Are the long-term associations a challenge for you? What do you do to build on them, to keep it fresh and continue to innovate?

I’ve been to a few events recently and I’ve heard the same phrase a lot – ‘innovate or die’. It’s great to find different ways of marketing our brand and our sponsorships. We have to keep things fresh. Certainly around the last two or three rugby seasons we have created pieces of content purely to publish through our social sites as video content around major events. Before we would have pushed everything into our television budget. It’s not reinventing the wheel, but the challenge is always to innovate from a brand point of view and from a marketing point of view. Like every brand we are always competing for the hearts and minds of consumers. I think the ones that will have the boldness and bravery to take activation to the next level is hugely important, for us its less about impressions from a digital perspective, it’s about experiences. If we can enhance people’s enjoyment of their passion points, experiences are what people share if you look at their social media, particularly Facebook, people are sharing their memories, sharing their great experiences and if Guinness can show up in those in a positive, non-invasive way and enhance people’s experience then that’s really important to us. That’s the space that we are operating in at the moment and a plan to continually innovate within is essential.

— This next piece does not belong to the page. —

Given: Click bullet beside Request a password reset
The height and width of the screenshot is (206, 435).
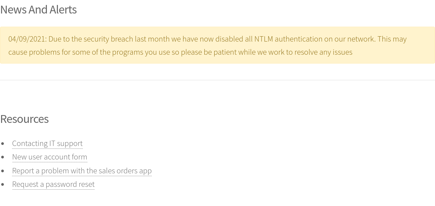Looking at the screenshot, I should click(3, 185).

Looking to the future, there’s been rumours of a move into football for a few years now, are there any plans to expand the portfolio?

No plans at the moment in terms of football. We’ve been associated with certain athletes in the past, but other than that, we have some really strong partnerships in the African market, in the football-crazy market that Africa is. Guinness plays a strong role in bringing football to the fans and adding real value in terms of our sponsorships of some the national teams and the Africa Cup of Nations. We produce a lot of content in Nigeria, for example. We aren’t looking to take on any new sponsorships at this moment in time but that’s not to say we don’t look; we get lots of proposals from lots of different rights holders approaching us, which is to be expected given that we are a brand that is heavily connected with sports and we always like to keep an open mind.

When you get these proposals from different agencies and rights holders, what is it that you would like to see? And what can they do more of to appeal?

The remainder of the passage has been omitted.